22nd President of Michigan State University
- Incumbent
- Assumed office March 4, 2024
- Preceded by: Teresa Woodruff (acting)

Chancellor of the University of North Carolina at Chapel Hill
- In office December 13, 2019 – January 11, 2024
- Preceded by: Carol Folt
- Succeeded by: Lee Harriss Roberts
- Acting
- In office February 6, 2019 – December 13, 2019
- Preceded by: Carol Folt
- Succeeded by: Lee Harriss Roberts

Personal details
- Born: April 8, 1966 (age 60) Latrobe, Pennsylvania, U.S.
- Education: West Chester University (BS) University of Pittsburgh (MS) University of Virginia (PhD)
- Awards: MacArthur Fellow (2011)
- Fields: Neuroscience
- Workplaces: University of Virginia; University of North Carolina at Chapel Hill; Michigan State University;
- Thesis: Effect of mild head injury on postural stability (1995)
- Doctoral advisor: David Perrin

= Kevin Guskiewicz =

American sports medicine scholar (born 1966)

Kevin Michael Guskiewicz (/gʌs.kəˈwɪts/ GUS-kə-wits; born April 8, 1966) is an American sports medicine scholar who has been serving as the 22nd president of Michigan State University since March 2024. He previously served as the 12th chancellor of the University of North Carolina at Chapel Hill from December 2019 to January 2024.

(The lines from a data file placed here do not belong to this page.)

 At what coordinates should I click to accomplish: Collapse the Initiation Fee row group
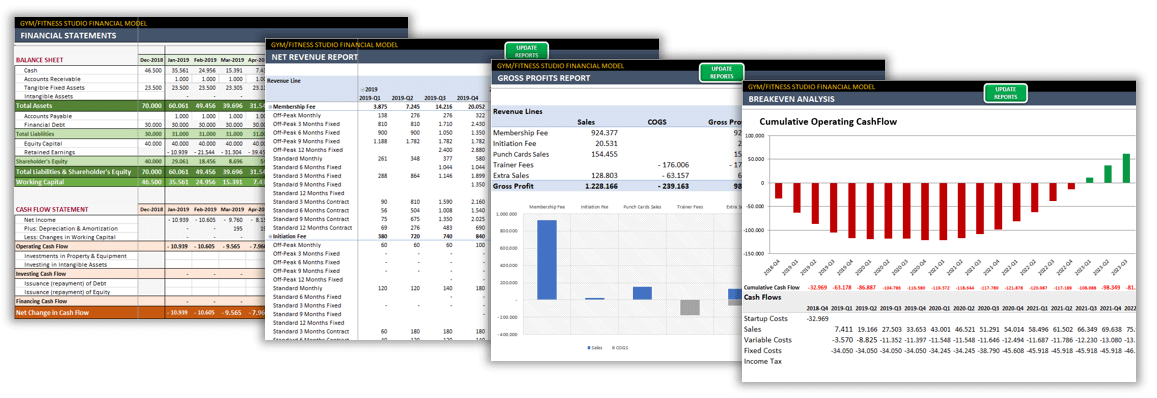(x=269, y=237)
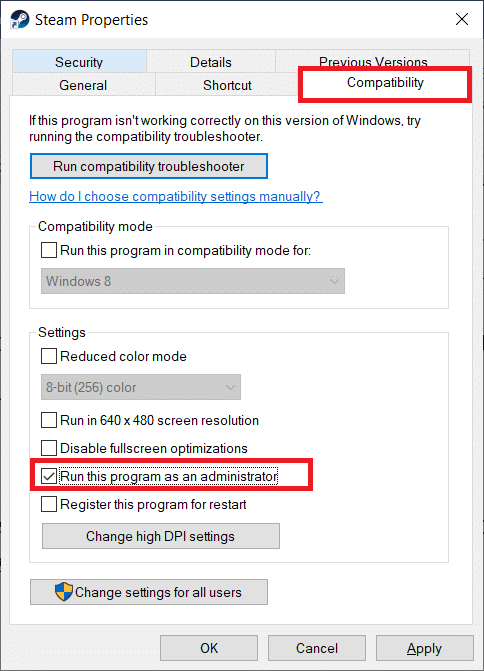
Task: Go to the General tab
Action: click(83, 85)
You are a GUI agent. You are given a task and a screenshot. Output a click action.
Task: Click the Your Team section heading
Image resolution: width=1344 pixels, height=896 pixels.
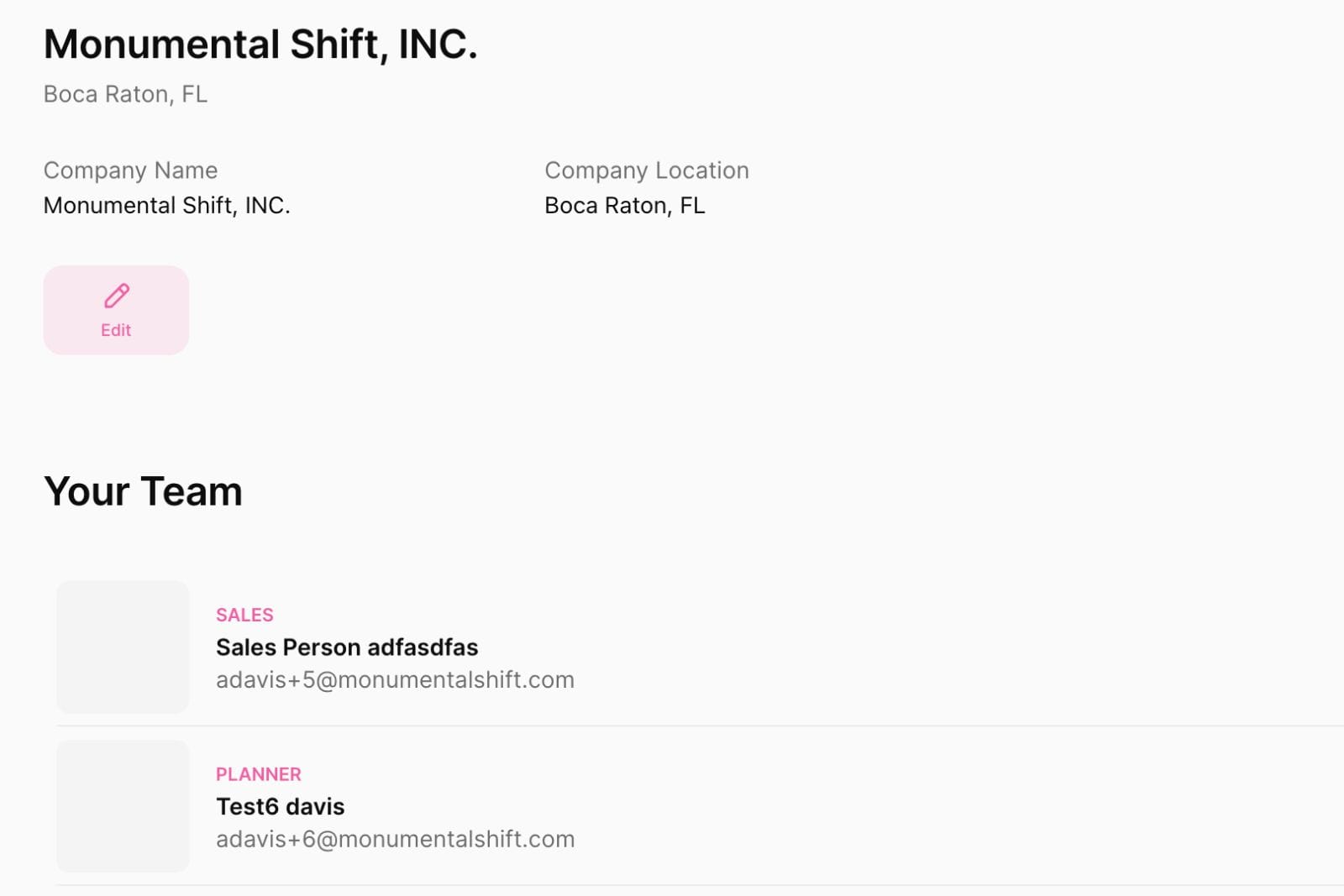(x=143, y=491)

==Early life and education==
Guskiewicz was born and raised in Latrobe, Pennsylvania. He played football and tennis at Greater Latrobe High School, a public high school in Latrobe, Pennsylvania.

Guskiewicz received a Bachelor of Science degree with a major in athletic training from West Chester University in Pennsylvania in 1989. He then received a Master of Science degree in exercise physiology/athletic training from the University of Pittsburgh in 1992 and a Ph.D. degree in sports medicine from the University of Virginia in 1995.

== Career ==
Guskiewicz began his academic career at University of North Carolina at Chapel Hill in 1995. He rose to Distinguished Professor and chair of the Department of Exercise and Sport Science at the University of North Carolina, where he was also founding director of the Matthew Gfeller Sport-Related Traumatic Brain Injury Research Center and research director of the Center for the Study of Retired Athletes. He was a 2011 MacArthur Fellow, based on his research on sports-related concussions.

On January 1, 2016, Guskiewicz was appointed as the dean of the College of Arts and Sciences at the University of North Carolina at Chapel Hill.

On February 6, 2019, he was appointed as interim chancellor of UNC Chapel Hill. On December 13, 2019, he was officially appointed as the 12th chancellor of UNC Chapel Hill by the University of North Carolina Board of Governors.

On December 8, 2023, the Michigan State University Board of Trustees unanimously voted to appoint Guskiewicz as the 22nd president of the university, effective on March 4, 2024. On May 18, 2026, the board of trustees voted to raise Guskiewicz's annual base salary from US$1 million to US$2 million and increase his unvested employer award from US$200,000 to US$250,000 per year.

On May 27, 2026, Guskiewicz was named the 16th president of Clemson University in South Carolina, and his resignation from MSU was at a date to be determined. On July 6th, 2026, it was announced that Guskiewicz would remain at Michigan State University and was no longer slated to serve as the 16th president of Clemson University.

== Personal life ==
Guskiewicz and his wife Amy have four children.